**入力記録**
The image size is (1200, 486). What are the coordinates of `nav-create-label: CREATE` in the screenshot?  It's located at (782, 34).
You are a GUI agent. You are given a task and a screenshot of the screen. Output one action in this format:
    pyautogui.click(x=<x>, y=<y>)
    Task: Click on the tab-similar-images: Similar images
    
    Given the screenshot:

**必要な作業**
上の記録をすべて、一字一句変えずに書き写してください。

**解答**
The image size is (1200, 486). What are the coordinates of `nav-create-label: CREATE` in the screenshot?  It's located at (782, 34).
You are a GUI agent. You are given a task and a screenshot of the screen. Output one action in this format:
    pyautogui.click(x=<x>, y=<y>)
    Task: Click on the tab-similar-images: Similar images
    
    Given the screenshot:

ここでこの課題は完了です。